## TASK PROMPT
Restate verbatim the span of lines below between the line with "Given: Click the Visitor" and the line with "Select STORIES in the navigation bar", including those two lines, and only that span.

## RECORD EXTRACTS
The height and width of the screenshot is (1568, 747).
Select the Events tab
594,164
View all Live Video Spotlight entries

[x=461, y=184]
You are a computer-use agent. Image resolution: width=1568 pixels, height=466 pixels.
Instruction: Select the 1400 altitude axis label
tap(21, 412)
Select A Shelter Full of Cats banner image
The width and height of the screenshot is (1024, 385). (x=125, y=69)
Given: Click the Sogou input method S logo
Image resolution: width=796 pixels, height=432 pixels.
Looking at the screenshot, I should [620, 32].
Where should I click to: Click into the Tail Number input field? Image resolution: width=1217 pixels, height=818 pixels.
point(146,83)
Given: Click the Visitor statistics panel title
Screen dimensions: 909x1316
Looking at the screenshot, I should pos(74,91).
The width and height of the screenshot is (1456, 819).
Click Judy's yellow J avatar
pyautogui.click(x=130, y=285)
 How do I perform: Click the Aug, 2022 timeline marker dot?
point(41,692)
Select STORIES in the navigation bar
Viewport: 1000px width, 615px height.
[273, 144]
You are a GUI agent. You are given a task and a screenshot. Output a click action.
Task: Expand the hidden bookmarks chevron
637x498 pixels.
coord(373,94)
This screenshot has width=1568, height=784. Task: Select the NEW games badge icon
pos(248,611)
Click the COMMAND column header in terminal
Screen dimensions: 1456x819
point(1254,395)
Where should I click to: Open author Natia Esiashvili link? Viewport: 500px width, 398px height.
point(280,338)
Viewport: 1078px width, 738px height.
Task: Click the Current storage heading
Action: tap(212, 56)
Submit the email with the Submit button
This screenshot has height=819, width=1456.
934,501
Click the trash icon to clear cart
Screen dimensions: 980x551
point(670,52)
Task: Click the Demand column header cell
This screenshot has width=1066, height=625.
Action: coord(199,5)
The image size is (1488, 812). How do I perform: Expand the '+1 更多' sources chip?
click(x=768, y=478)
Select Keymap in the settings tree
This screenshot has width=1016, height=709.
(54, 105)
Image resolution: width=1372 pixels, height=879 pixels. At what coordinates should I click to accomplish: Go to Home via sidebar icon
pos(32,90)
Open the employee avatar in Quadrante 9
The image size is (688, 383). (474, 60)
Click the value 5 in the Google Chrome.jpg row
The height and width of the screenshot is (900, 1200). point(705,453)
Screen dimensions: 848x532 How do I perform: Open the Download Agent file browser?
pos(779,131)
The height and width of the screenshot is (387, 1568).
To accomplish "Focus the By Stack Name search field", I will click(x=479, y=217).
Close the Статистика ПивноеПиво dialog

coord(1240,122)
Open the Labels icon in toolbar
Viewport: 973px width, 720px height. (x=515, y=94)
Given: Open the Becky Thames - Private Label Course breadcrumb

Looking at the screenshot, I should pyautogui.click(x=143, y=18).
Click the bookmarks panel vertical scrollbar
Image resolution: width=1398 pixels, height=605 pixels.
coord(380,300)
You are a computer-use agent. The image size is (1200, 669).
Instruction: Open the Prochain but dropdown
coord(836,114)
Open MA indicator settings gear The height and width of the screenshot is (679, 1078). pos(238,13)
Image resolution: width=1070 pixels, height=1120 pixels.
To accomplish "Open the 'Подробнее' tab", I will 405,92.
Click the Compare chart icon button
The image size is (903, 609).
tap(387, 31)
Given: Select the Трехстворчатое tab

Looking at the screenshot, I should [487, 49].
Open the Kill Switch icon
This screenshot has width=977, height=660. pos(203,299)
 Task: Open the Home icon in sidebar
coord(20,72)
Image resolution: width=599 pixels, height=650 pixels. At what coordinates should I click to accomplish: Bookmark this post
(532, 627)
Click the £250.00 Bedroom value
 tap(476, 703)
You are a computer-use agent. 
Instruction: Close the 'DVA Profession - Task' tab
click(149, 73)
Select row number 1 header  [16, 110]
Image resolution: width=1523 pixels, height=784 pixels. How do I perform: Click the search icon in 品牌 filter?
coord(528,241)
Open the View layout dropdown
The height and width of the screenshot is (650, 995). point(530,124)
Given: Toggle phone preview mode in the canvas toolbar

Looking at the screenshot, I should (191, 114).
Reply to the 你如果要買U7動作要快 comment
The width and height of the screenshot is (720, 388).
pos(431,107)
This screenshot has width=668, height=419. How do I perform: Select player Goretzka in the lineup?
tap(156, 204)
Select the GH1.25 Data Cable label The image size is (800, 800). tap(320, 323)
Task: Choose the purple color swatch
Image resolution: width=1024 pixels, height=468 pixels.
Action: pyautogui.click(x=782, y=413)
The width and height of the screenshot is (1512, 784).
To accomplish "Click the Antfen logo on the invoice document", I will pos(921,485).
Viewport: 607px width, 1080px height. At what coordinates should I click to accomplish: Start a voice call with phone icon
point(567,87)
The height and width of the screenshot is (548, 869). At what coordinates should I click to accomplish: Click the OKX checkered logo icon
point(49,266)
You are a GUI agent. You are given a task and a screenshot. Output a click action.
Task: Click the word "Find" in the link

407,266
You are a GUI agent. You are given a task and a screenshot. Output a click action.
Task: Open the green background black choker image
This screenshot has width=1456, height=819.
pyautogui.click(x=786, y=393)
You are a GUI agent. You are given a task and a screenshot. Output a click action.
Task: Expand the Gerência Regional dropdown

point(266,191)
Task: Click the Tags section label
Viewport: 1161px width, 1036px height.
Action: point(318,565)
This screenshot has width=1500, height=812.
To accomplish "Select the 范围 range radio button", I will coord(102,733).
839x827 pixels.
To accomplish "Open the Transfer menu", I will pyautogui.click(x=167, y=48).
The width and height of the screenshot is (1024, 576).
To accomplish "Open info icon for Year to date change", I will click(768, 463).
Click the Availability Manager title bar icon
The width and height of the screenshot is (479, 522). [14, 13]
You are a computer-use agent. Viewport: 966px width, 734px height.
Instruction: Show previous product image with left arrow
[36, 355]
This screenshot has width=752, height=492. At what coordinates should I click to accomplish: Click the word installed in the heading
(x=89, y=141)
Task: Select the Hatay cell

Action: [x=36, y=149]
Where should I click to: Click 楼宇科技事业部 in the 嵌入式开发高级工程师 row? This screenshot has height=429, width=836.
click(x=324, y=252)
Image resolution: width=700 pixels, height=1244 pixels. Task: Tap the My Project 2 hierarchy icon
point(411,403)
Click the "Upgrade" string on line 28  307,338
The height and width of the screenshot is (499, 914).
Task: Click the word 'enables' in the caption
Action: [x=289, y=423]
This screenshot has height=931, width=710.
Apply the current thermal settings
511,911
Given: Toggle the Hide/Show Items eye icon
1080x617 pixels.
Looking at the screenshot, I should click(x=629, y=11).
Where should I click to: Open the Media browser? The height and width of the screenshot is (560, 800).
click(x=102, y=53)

## YOUR SOLUTION
Given: Click the Visitor statistics panel title
Screen dimensions: 909x1316
Looking at the screenshot, I should pos(74,91).
The width and height of the screenshot is (1456, 819).
Click Judy's yellow J avatar
pyautogui.click(x=130, y=285)
 How do I perform: Click the Aug, 2022 timeline marker dot?
point(41,692)
Select STORIES in the navigation bar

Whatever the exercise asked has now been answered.